US wages diplomatic offensive to squeeze Iran’s oil sector


By Rudaw 55 minutes ago

US President Donald Trump on June 30, 2018, said Saudi Arabia’s King Salman had agreed to his request to ramp up oil production. File photo: Mandel Ngan / AFP

ERBIL, Kurdistan Region – America is using all its economic and diplomatic clout to undermine Iran’s oil sector, calling on its ally Saudi Arabia to boost its oil output and on Asian buyers to get their petroleum elsewhere.

US President Donald Trump tweeted on Saturday that Saudi Arabia has agreed to raise its oil production by two million barrels per day “because of turmoil and dysfunction in Iran and Venezuela.”

On June 28, US Ambassador to the UN Nikki Haley travelled to India to urge New Delhi to “rethink” its business relationship with Iran.
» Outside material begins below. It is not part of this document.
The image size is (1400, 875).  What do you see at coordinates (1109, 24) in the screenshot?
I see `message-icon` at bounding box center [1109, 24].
India is the biggest buyer of Iranian oil after China.

China, India, Japan, and South Korea are the top customers of Iranian crude. The four Asian states together import around 55 percent of the Iran’s total 2.7 million barrel export.
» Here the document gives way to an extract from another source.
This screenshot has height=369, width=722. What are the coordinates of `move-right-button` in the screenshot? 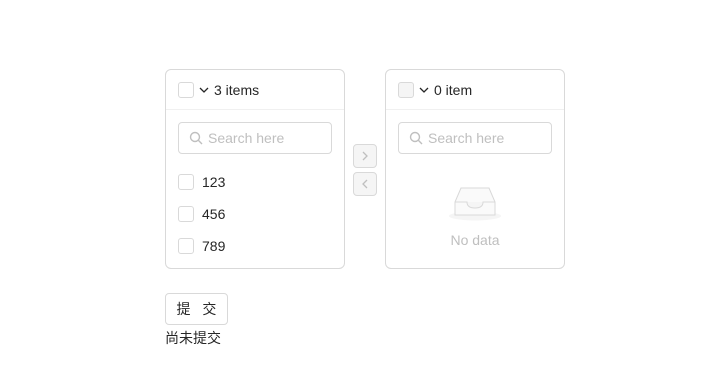 It's located at (365, 156). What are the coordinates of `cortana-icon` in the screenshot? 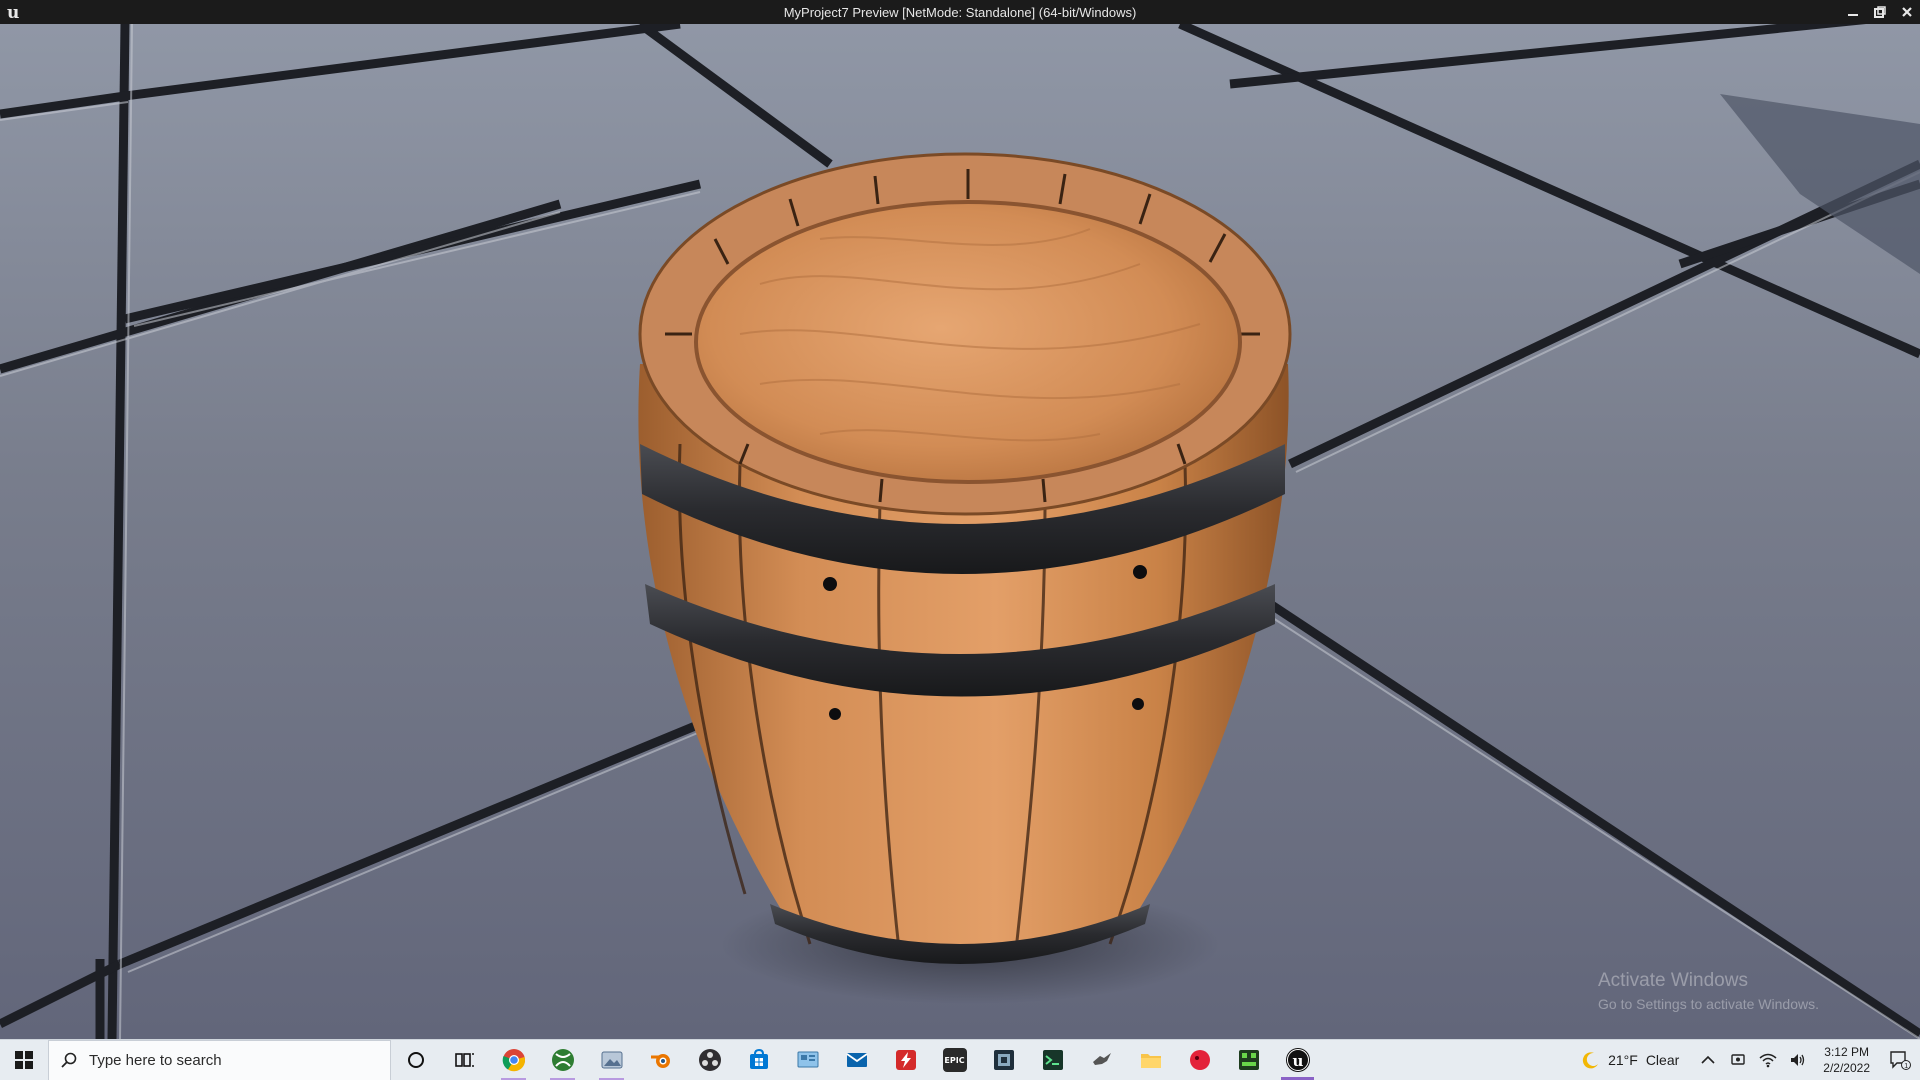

On May 9, Trump withdrew from the 2015 Iran nuclear deal. New US sanction will be imposed on Iran from November 4 – a symbolic date when the US embassy in Tehran was occupied in 1979.
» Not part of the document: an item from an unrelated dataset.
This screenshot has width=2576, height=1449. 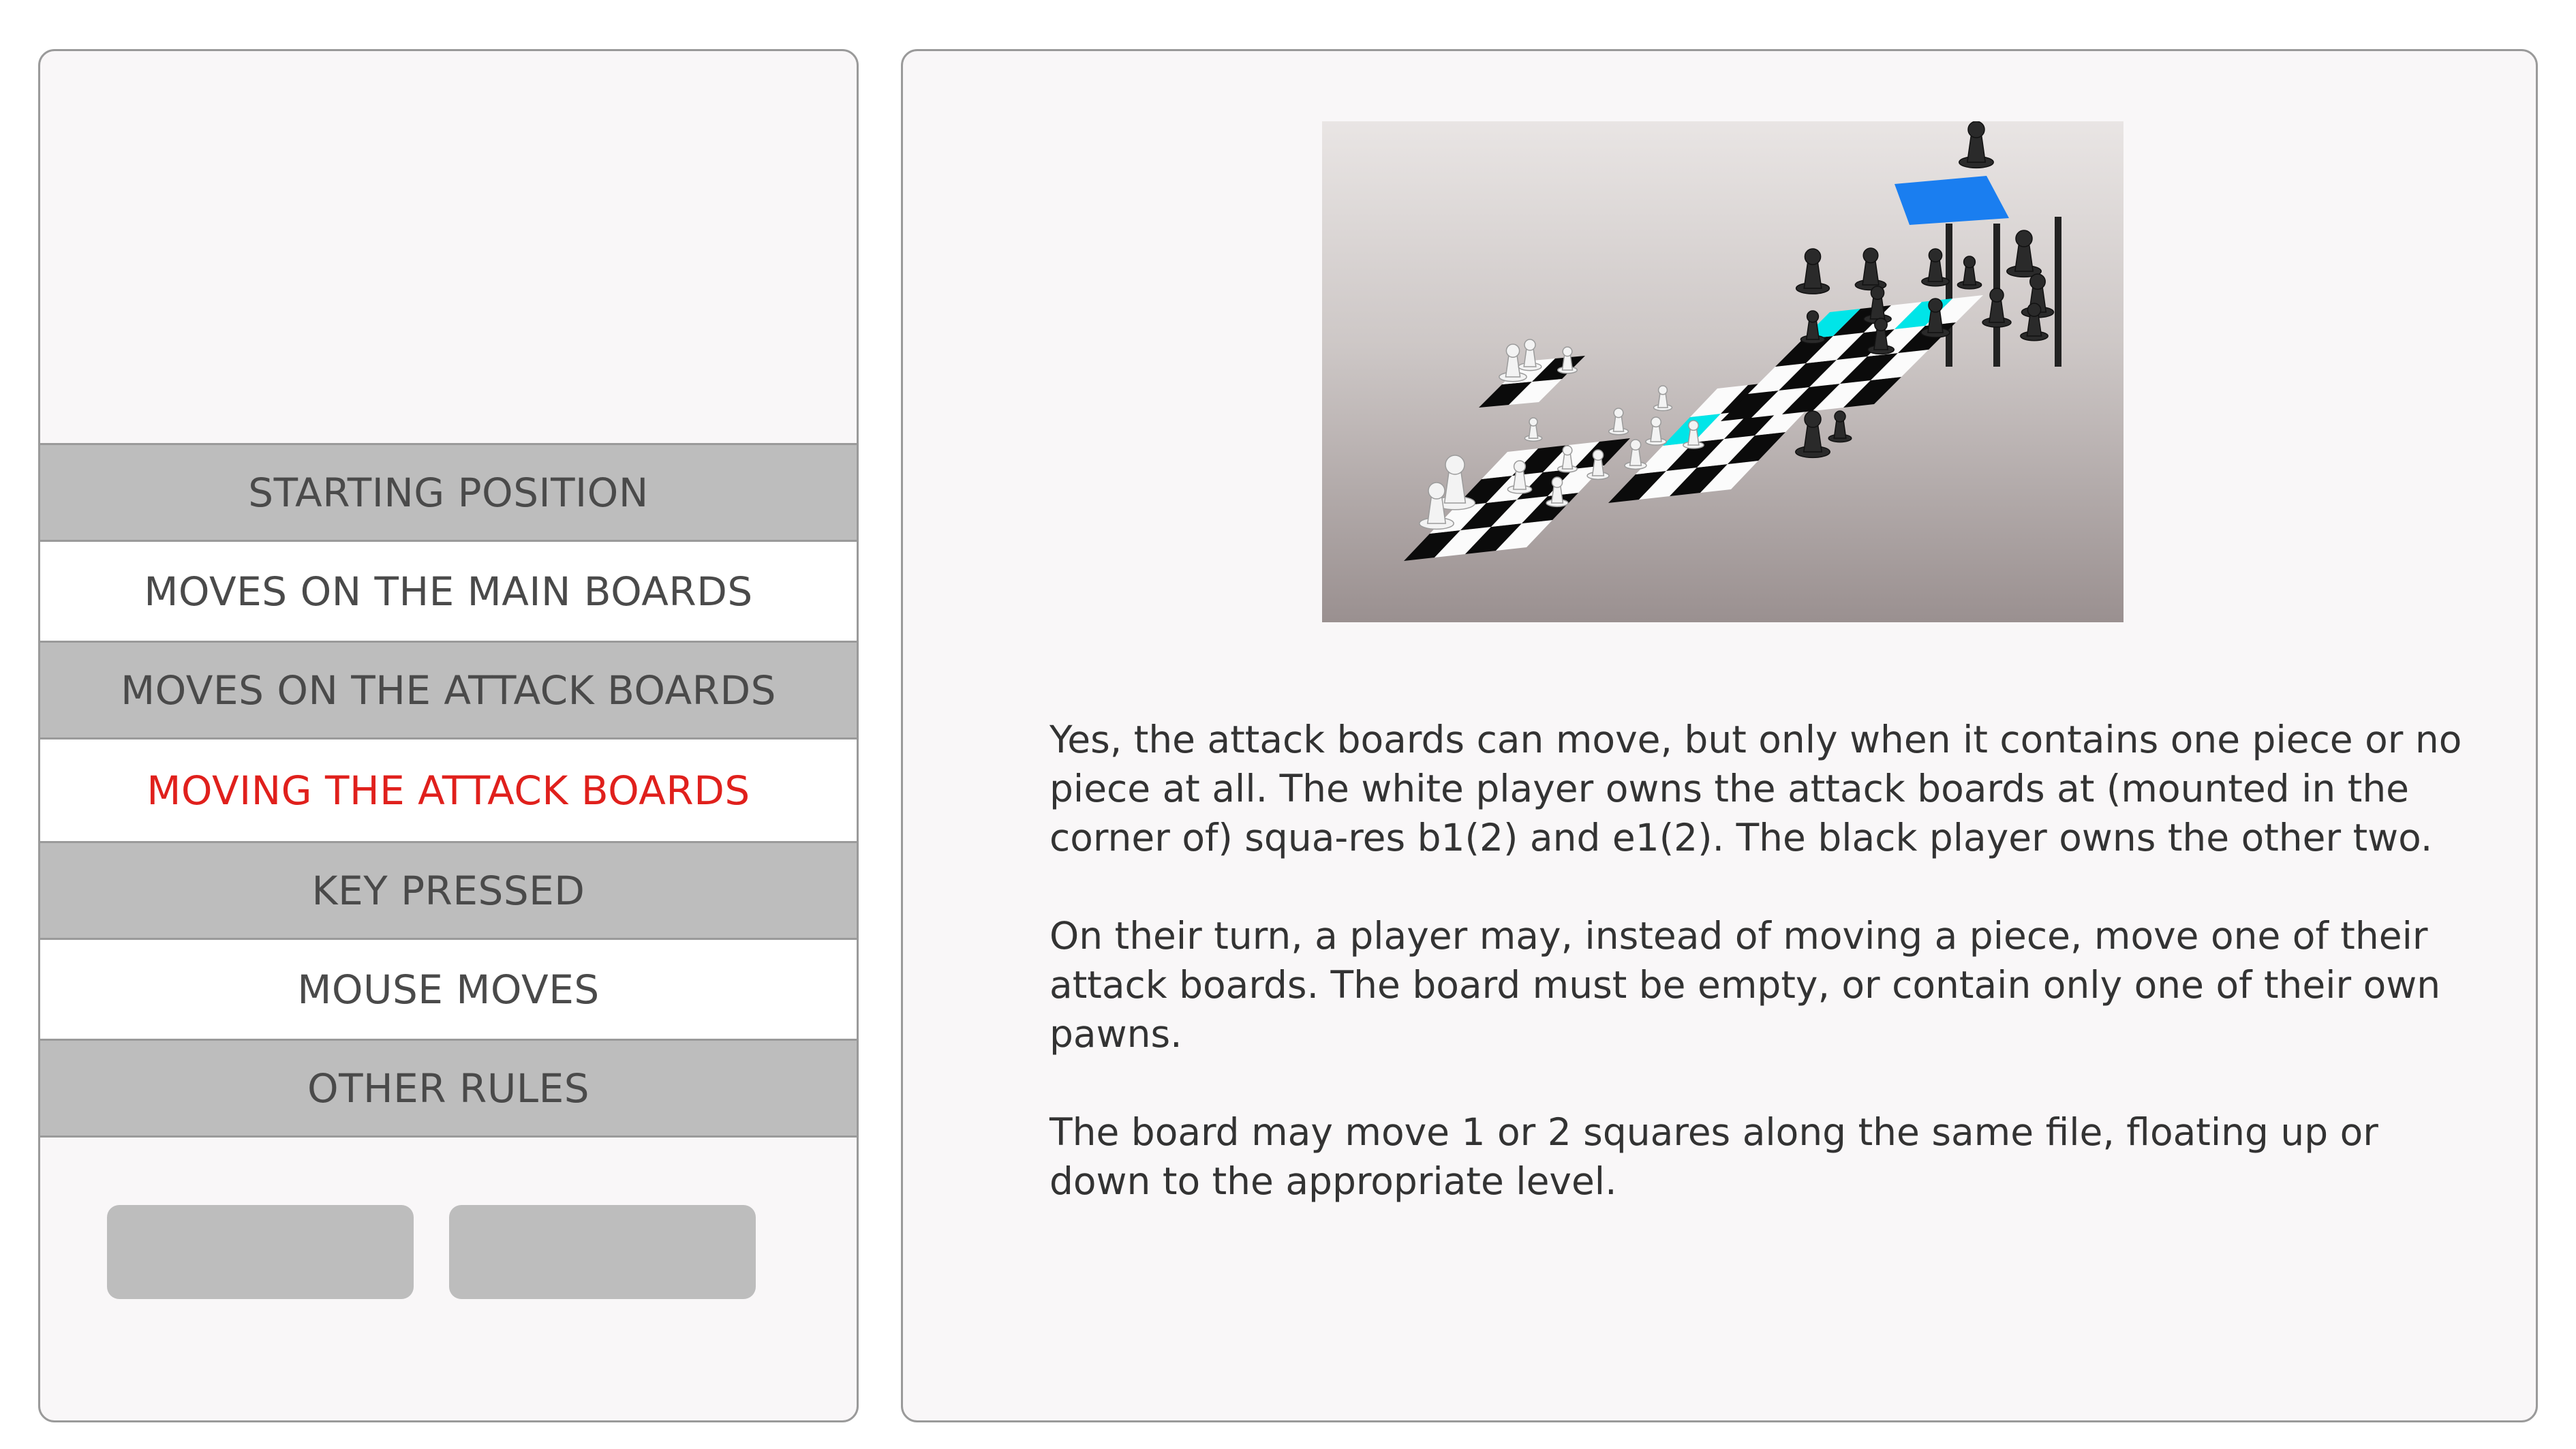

Iran is a rentier state dependent on its oil income for more than 50 percent of its GDP.

Under previous US sanctions, Iran’s oil exports fell from 2.5 million barrels per day in 2011 to 1.5 million in 2012. At that time, major Asian oil buyers were given a waiver, requiring them to reduce 20 percent of their business trade with Iran each six months.

On May 24, US Secretary of State Mike Pompeo announced “unpresented sanctions” on Iran.

Multinationals have already begun pulling out of Iran so as not to lose more lucrative markets in the US. These include French oil giant Total, the world’s largest container shipping company Maersk, and multinational airplane producers Airbus and Boeing.

On June 22, Iranian Oil Minister Bijan Namdar Zanganeh told Bloomberg he does not expect Asian buyers will receive similar waivers this time.

Saudi Arabia is capable of increasing its oil production by two million barrels per day to stabilize the oil market and prices if Iran’s oil exports fall considerably as expected.

Saudi Arabia has objected to Iran’s support for Shia groups in Yemen and Bahrain. The US-Saudi offensive on Iran’s oil industry is designed to prevent Tehran’s adventurism in the Middle East.